■ WHAT TO PRODUCE
Look through the data below for the line with "ABB Robotics’ new" and the line with "[inspect Europe Issue", then output those two and all lines in between, exactly as written.

######

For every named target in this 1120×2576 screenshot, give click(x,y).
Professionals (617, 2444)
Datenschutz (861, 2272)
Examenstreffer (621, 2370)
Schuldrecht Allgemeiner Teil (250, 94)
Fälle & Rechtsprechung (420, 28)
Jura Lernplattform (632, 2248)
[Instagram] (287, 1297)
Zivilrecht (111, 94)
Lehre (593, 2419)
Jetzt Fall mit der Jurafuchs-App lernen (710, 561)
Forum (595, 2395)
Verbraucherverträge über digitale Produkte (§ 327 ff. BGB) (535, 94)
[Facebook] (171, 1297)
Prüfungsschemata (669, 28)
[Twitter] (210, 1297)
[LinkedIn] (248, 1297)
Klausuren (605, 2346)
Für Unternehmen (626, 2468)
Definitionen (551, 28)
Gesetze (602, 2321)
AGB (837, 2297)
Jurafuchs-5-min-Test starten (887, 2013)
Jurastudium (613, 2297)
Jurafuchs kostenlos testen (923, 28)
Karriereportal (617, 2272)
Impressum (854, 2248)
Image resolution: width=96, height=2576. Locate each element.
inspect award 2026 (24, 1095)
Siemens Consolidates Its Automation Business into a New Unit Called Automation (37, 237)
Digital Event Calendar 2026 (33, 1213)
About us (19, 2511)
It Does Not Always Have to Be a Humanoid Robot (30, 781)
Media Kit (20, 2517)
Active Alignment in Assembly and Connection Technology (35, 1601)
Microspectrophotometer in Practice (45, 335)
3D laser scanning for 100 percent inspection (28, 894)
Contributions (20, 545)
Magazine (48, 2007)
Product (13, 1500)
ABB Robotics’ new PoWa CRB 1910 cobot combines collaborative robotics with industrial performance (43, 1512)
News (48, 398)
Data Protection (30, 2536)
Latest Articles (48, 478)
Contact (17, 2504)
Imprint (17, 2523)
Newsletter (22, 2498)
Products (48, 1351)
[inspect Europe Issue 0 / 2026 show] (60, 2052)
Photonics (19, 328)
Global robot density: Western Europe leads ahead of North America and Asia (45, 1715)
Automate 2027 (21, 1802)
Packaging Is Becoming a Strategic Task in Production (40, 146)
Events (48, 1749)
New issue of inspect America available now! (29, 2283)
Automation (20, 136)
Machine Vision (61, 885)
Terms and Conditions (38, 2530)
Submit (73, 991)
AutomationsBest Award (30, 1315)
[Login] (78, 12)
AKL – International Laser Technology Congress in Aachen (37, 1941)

######

■ PROBLEM SOLUTION
ABB Robotics’ new PoWa CRB 1910 cobot combines collaborative robotics with industrial performance (43, 1512)
News (48, 398)
Data Protection (30, 2536)
Latest Articles (48, 478)
Contact (17, 2504)
Imprint (17, 2523)
Newsletter (22, 2498)
Products (48, 1351)
[inspect Europe Issue 0 / 2026 show] (60, 2052)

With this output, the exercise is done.